Imbarcazioni di lusso, sequestrato uno yatch da 600mila euro
Il natante ha stazionato nel territorio dell’UE oltre 18 mesi

SASSARI I Finanzieri del Comando Provinciale di Sassari, unitamente ai Funzionari dell’Agenzia delle Dogane e dei Monopoli di Sassari, hanno concluso una mirata attività ispettiva in materia doganale, volta a contrastare l’illecita importazione di beni di lusso provenienti da Paesi extra-UE. L’indagine, condotta in sinergia tra il Reparto Locale ADM e il Gruppo della Guardia di Finanza di Olbia, ha interessato un’imbarcazione da diporto di pregio, battente bandiera del Regno Unito, attualmente ormeggiata presso un cantiere navale della zona industriale cittadina. Dagli accertamenti documentali e tecnici è emerso che il natante ha stazionato ininterrottamente nel territorio dell’Unione Europea per un periodo superiore ai 18 mesi. Tale condotta configura una violazione dei termini massimi previsti per il regime di Ammissione Temporanea, che consente ai mezzi di trasporto marittimo immatricolati in Paesi terzi la permanenza nel territorio doganale europeo in esenzione dai diritti di confine, a condizione che vengano rispettate le tempistiche di riesportazione. A fronte dell’irregolarità riscontrata, l’imbarcazione – del valore stimato di circa 600.000,00 euro – è stata sottoposta a sequestro penale.
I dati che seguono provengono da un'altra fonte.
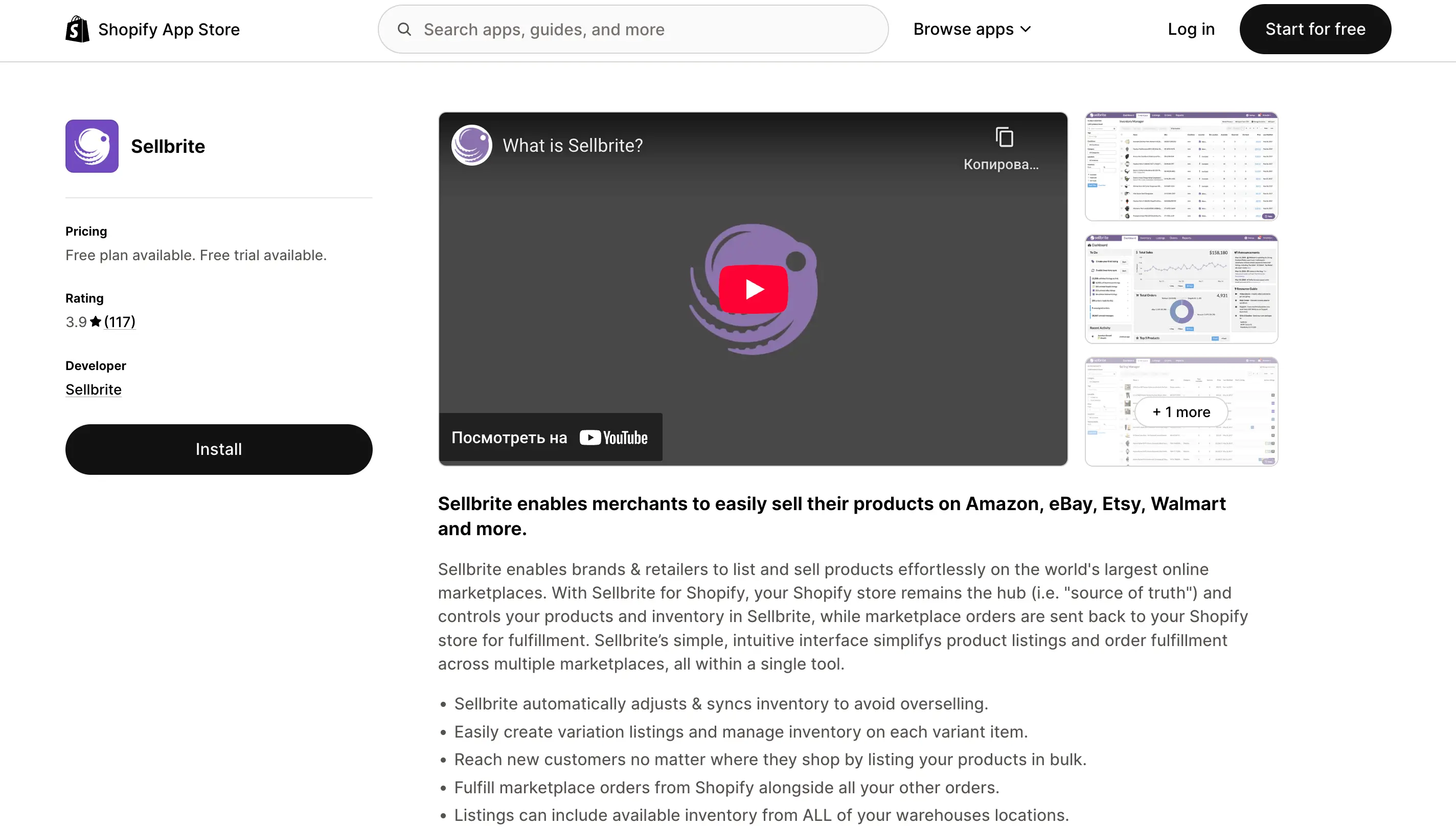Click the Sellbrite app icon

(x=92, y=145)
Il proprietario, un cittadino italiano residente all’estero, è stato denunciato alla Procura della Repubblica presso il Tribunale di Tempio Pausania. Alla persona sottoposta ad indagine vengono contestati il contrabbando consistito nell’aver introdotto e mantenuto il bene nel territorio dello Stato senza la prescritta dichiarazione doganale nonché l’evasione dell’IVA all’importazione, quantificata in oltre 100.000,00 euro.